### [Text]
--*--
And I wasn’t alone, the entire country was enthralled. A Southern woman’s first published book coincided perfectly in the early sixties with the nascent Civil Rights movement. It had the effect of not only galvanizing the Northern cognoscenti, but the entire country in a long overdue condemnation of Southern prejudice, racial injustice and plain boneheaded stupidity.
For this reason this book, this Author, meant a lot to a lot of people in this country. It gave people both young and old the seminal idea that one person could make a difference. By Atticus standing up for the flawed Tom Robinson, and showing Scout how to treat even Boo Radley with respect, one man could make a difference. One honorable man could pass on a legacy to not only his own kids, but offer up a model for others in his community to follow. This concept, this dream led a generation to believe in the power of the individual to use his or her honor, morality, and principles to guide his community to embrace the ideals of a community for the betterment of all its citizens.
And just how did we get form this beautiful Homeric Idealism of Harper Lee’s vision we all bought into to the world of Citizens United today? A world where one billionaire can buy enough airtime, commercials, think tanks and lobbyists to make us not even consider how we treat our poor, damaged, sick and stupid among us? But only consider what’s being taken from us by these parasites, these Takers. How did we let that happen?
As for “Go Set a Watchman,” the first chapter was better than expected. In case you have not heard, there was a lot of controversy regarding the publication of this novel. Harper Lee wrote it and delivered it to the publisher in 1957. The editor had her refocus the book on one flashback scene from the Jean Louise Finch story, and that became our beloved “To Kill a Mockingbird.” “Watchman” was put in a box, never to be released until now.
--*--
### [Extracted data]
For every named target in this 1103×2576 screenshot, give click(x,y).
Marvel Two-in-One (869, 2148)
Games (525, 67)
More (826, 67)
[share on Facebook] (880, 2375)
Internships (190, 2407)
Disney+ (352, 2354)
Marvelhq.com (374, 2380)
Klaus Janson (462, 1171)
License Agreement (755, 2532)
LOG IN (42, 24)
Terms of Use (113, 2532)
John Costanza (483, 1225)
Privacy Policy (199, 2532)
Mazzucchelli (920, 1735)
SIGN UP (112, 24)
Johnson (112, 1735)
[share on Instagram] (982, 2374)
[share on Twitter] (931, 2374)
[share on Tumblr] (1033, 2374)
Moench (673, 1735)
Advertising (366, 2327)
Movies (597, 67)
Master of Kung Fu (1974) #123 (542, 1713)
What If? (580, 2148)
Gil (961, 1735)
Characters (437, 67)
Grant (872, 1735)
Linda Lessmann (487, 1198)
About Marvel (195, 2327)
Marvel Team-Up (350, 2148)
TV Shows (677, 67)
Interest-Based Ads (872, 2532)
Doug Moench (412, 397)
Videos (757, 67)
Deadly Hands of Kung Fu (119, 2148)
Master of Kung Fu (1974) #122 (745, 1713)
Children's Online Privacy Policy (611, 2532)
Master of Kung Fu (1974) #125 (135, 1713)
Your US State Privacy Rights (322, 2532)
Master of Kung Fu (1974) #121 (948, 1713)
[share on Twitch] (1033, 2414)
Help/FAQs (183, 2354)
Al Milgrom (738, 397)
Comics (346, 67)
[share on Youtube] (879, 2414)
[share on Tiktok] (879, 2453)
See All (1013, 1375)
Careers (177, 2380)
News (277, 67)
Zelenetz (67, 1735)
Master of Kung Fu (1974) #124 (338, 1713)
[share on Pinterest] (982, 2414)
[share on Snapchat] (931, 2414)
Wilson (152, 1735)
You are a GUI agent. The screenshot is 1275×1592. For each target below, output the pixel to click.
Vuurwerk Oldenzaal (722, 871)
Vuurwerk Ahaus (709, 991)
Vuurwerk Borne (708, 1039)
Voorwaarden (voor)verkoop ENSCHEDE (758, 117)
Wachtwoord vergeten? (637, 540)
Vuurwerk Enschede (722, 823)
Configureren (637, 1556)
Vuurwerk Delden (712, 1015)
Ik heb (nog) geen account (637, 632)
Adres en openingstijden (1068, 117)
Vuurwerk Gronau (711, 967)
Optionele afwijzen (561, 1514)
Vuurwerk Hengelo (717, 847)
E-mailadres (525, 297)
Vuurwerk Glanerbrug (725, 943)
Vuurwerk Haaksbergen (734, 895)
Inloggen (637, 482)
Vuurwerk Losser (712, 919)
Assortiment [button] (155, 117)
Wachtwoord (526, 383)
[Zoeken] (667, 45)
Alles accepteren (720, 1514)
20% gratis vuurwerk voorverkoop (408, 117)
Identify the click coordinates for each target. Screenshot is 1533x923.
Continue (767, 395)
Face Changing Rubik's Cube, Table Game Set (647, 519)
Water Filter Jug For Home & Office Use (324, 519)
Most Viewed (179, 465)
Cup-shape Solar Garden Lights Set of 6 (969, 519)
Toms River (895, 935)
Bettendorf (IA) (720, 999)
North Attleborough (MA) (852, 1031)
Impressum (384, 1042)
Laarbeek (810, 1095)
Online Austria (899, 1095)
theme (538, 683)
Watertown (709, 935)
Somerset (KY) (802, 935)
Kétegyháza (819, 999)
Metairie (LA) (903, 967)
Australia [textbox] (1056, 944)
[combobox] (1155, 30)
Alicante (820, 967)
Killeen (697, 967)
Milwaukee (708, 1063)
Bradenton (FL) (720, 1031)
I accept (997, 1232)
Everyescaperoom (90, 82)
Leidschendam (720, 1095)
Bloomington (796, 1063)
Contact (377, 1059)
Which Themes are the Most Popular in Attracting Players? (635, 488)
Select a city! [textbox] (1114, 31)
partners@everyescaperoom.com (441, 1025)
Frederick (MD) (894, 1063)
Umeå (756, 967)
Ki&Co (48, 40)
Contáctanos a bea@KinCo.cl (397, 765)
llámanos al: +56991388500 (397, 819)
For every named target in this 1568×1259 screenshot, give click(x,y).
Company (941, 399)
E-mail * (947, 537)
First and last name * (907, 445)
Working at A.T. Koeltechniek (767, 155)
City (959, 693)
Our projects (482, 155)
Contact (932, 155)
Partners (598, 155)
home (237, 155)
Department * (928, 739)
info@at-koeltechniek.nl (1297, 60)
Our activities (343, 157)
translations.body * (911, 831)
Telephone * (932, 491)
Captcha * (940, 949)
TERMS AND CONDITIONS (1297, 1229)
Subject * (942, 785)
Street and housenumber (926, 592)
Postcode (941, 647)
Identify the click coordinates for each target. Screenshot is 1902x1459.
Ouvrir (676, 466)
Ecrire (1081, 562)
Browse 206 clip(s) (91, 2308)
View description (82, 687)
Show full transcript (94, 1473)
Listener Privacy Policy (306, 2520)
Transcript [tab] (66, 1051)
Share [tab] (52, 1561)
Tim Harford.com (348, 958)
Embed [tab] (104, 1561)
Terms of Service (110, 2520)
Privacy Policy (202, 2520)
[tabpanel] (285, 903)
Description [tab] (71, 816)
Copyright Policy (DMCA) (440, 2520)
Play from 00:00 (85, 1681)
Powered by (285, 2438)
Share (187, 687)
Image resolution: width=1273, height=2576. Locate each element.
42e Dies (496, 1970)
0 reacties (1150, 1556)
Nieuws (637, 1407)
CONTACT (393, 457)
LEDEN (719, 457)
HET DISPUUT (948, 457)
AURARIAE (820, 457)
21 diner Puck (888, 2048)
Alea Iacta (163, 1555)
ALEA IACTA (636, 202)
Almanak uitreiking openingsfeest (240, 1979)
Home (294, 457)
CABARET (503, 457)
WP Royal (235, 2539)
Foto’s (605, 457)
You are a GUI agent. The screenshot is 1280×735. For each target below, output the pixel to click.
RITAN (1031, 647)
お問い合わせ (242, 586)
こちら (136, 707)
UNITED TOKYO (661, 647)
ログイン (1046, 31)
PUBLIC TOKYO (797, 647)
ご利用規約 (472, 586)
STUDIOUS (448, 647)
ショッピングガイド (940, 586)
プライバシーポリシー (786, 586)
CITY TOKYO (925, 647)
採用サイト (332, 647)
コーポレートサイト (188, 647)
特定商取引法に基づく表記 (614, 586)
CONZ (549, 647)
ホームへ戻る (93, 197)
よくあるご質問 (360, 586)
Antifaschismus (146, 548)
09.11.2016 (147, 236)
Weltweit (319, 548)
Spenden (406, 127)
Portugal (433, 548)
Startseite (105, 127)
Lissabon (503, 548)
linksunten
--*--
### [Stated problem 1]
In the essay on Harper Lee, what year did she deliver "Go Set a Watchman" to the publisher?
### [Stated problem 2]
Repeat the stretch of the essay on Harper Lee from "And just how" through "released until now.".
### [Stated problem 3]
Write what comes next in the essay on Harper Lee, picking up after its final sentence.

### [Result 1]
1957

### [Result 2]
And just how did we get form this beautiful Homeric Idealism of Harper Lee’s vision we all bought into to the world of Citizens United today? A world where one billionaire can buy enough airtime, commercials, think tanks and lobbyists to make us not even consider how we treat our poor, damaged, sick and stupid among us? But only consider what’s being taken from us by these parasites, these Takers. How did we let that happen?
As for “Go Set a Watchman,” the first chapter was better than expected. In case you have not heard, there was a lot of controversy regarding the publication of this novel. Harper Lee wrote it and delivered it to the publisher in 1957. The editor had her refocus the book on one flashback scene from the Jean Louise Finch story, and that became our beloved “To Kill a Mockingbird.” “Watchman” was put in a box, never to be released until now.

### [Result 3]
Lee considered it an embarrassingly rough draft of her real novel and not something she was proud of. And now that she is blind, deaf and cannot speak herself, her family and attorney “found” the manuscript in a safe deposit box. Fittingly in a bank considering all the money it’s going to make. And there are suddenly sunny little press releases from this old and by all accounts miserable lady gushing about how delighted she is to have it published. This is highly questionable, coming from a woman who was so reclusive she made J.D. Salinger look like Truman Capote.
The book starts with a grown Scout returning to Maycomb, Alabama, on a train in the then-current mid 50s. Her thoughts are on the town and roll along with a light tone. This gives Lee the chance to weave in the changes time has brought to the town and mainly to an old and arthritic Atticus. There are Lee’s usual witty turns of phrase and few of the cliched descriptions you might expect in the first chapter of a first draft of a first novel. So far, I’m hopeful that the nay-saying was just marketing hype and contrived controversy and not a reflection of the actual book. We’ll see.

So I started “Watchman” knowing the names of the key characters and not much more than what are most likely inaccurate memories of my teenage life. In that partial vacuum the first chapter is wonderful. The rambling thoughts of an older wiser character returning home. A reminder that we all should ride a train even if the only reason is to be reminded of our beautiful country. Brief references of Atticus, age, arthritis. I wonder after the years have passed, his legacy set and successor chosen, if he will be satisfied with what he accomplished and what he might have sacrificed.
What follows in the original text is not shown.